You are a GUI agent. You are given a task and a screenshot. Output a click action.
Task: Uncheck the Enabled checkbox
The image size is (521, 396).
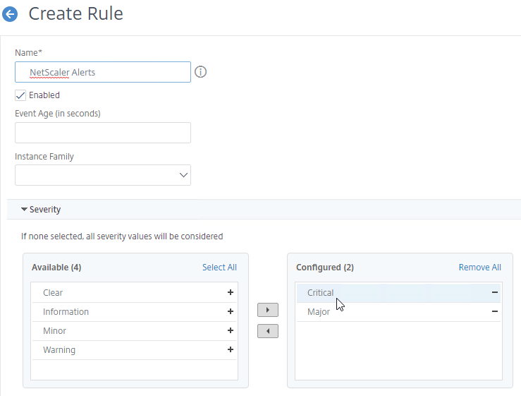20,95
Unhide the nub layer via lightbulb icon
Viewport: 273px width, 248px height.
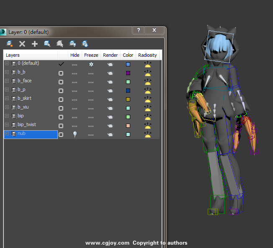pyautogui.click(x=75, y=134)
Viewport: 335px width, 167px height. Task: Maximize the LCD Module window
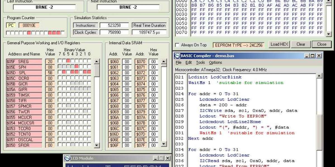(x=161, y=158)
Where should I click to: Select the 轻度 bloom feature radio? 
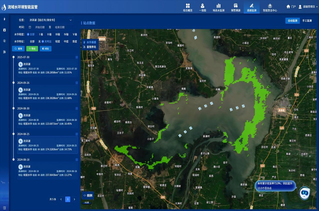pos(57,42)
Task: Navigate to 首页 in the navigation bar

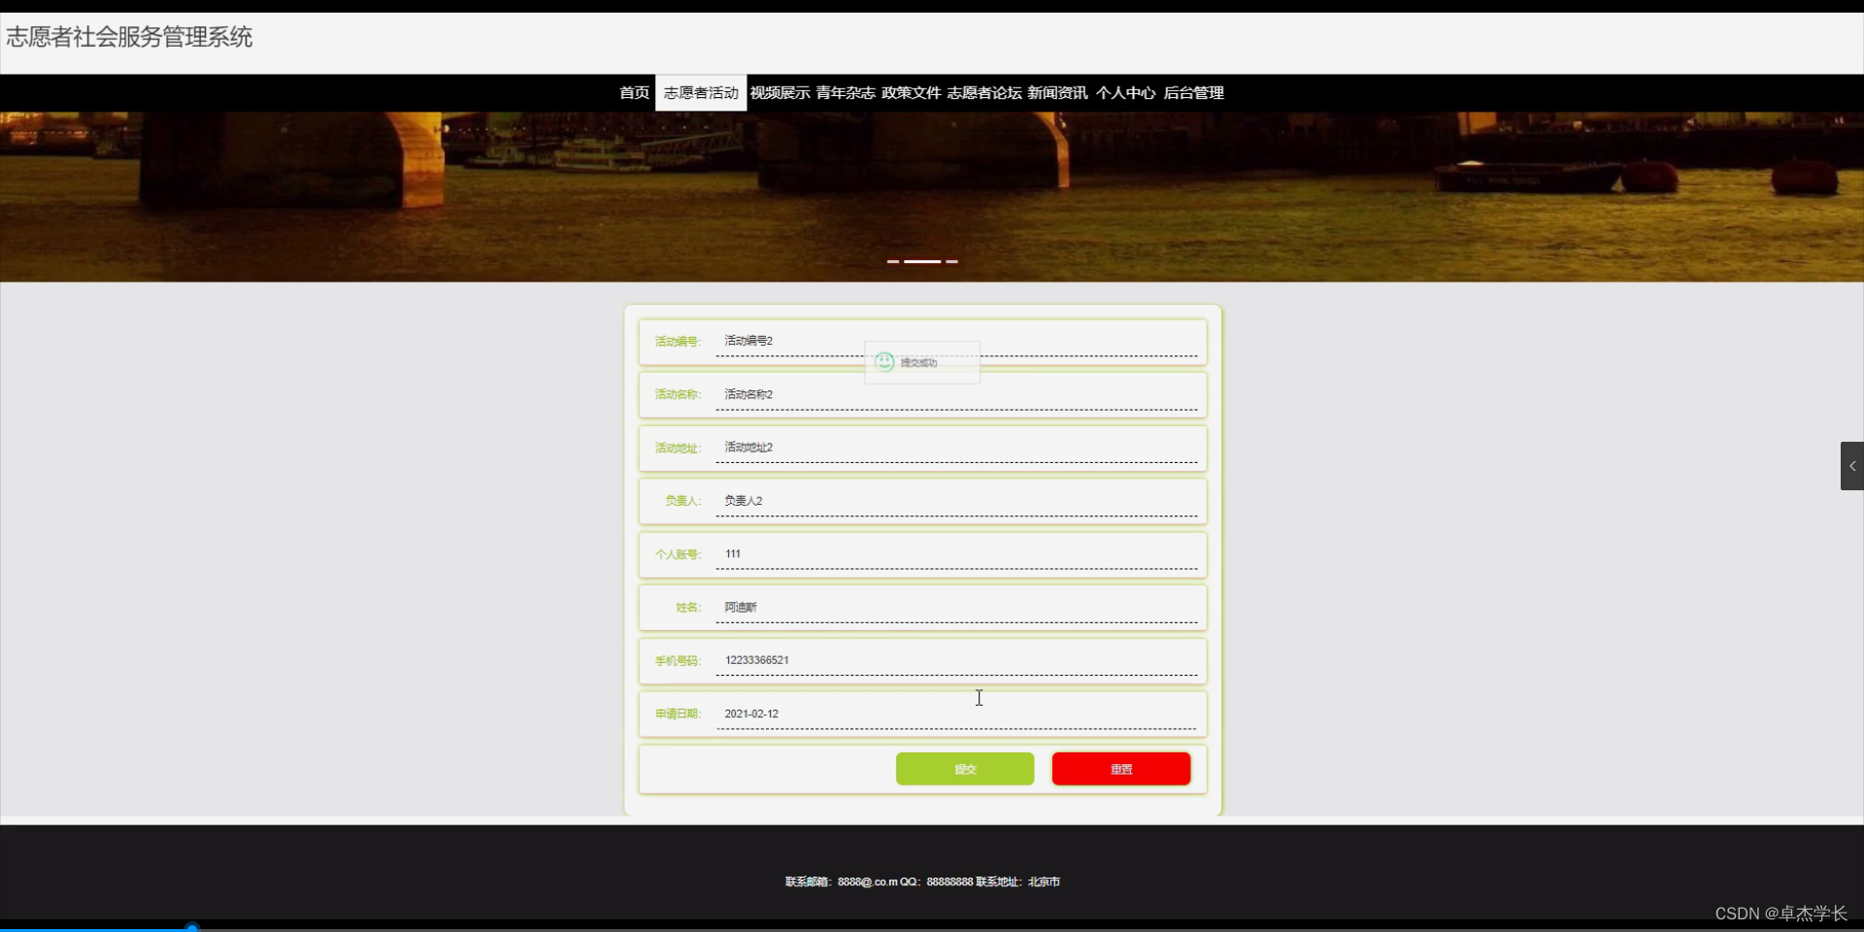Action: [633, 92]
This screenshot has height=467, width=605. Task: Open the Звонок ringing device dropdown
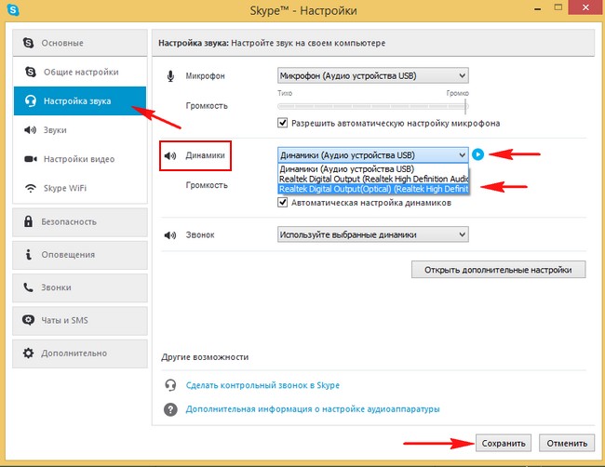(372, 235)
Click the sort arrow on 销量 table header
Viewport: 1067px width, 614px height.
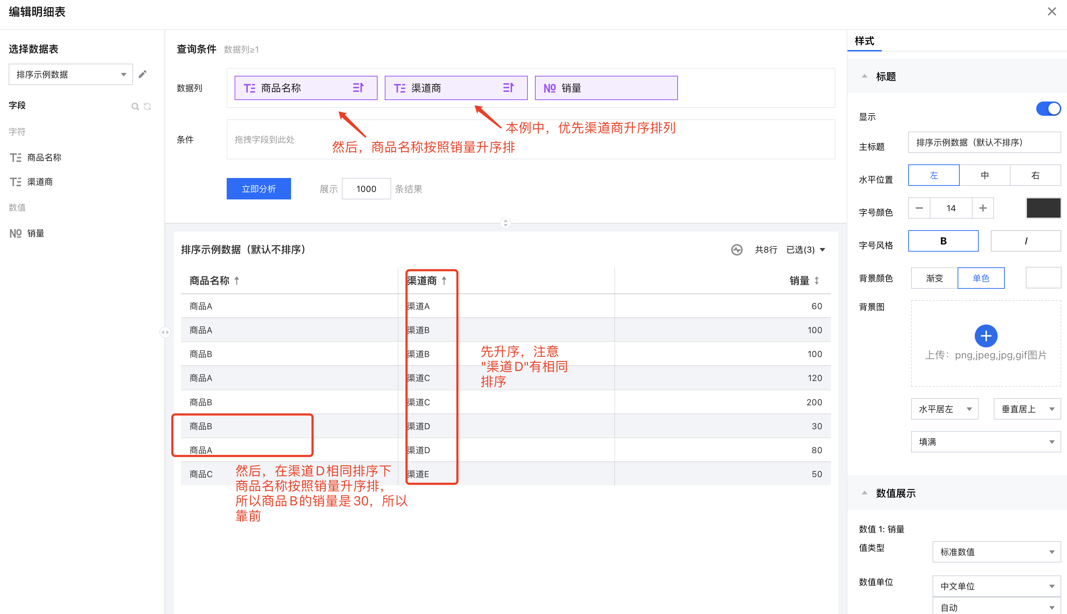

[YOUR INSTRUCTIONS]: Format the lines above as a JSON list of strings, one string per line, leaving out blank lines and the pictures.

[OUTPUT BELOW]:
[
  "You are a GUI agent. You are given a task and a screenshot. Output a click action.",
  "Task: Uncheck the Enabled checkbox",
  "The image size is (521, 396).",
  "20,95",
  "Unhide the nub layer via lightbulb icon",
  "Viewport: 273px width, 248px height.",
  "pyautogui.click(x=75, y=134)",
  "Viewport: 335px width, 167px height. Task: Maximize the LCD Module window",
  "(x=161, y=158)",
  "Where should I click to: Select the 轻度 bloom feature radio? ",
  "pos(57,42)",
  "Task: Navigate to 首页 in the navigation bar",
  "Action: [633, 92]",
  "This screenshot has height=467, width=605. Task: Open the Звонок ringing device dropdown",
  "(372, 235)",
  "Click the sort arrow on 销量 table header",
  "Viewport: 1067px width, 614px height."
]